Exercise details
If a line below includes the string "blue", copy it.

Data
= Beginning of Section =

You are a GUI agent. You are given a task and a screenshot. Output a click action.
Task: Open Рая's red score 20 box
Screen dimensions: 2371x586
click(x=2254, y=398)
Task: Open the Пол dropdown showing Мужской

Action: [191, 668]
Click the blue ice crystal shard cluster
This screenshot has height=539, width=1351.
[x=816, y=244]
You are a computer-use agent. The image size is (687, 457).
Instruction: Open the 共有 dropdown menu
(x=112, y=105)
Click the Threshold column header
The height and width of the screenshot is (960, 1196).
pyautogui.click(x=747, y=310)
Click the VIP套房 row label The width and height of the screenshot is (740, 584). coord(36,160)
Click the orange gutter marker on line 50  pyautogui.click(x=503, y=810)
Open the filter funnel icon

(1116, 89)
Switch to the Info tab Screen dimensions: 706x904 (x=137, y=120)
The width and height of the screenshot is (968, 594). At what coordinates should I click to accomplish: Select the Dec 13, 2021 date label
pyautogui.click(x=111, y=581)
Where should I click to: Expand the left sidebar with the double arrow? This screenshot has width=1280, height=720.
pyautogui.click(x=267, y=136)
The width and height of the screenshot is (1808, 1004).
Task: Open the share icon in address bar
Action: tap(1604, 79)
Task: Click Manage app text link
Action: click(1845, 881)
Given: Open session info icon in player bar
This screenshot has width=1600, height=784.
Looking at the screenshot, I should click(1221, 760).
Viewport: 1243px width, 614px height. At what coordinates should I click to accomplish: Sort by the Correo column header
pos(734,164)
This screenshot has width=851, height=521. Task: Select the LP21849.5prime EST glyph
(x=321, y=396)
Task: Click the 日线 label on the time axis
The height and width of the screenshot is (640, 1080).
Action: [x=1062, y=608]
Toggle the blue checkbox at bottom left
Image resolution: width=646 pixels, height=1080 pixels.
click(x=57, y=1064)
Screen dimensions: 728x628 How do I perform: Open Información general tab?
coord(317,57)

= End of Section =

Output of the task
Click the blue ice crystal shard cluster
Toggle the blue checkbox at bottom left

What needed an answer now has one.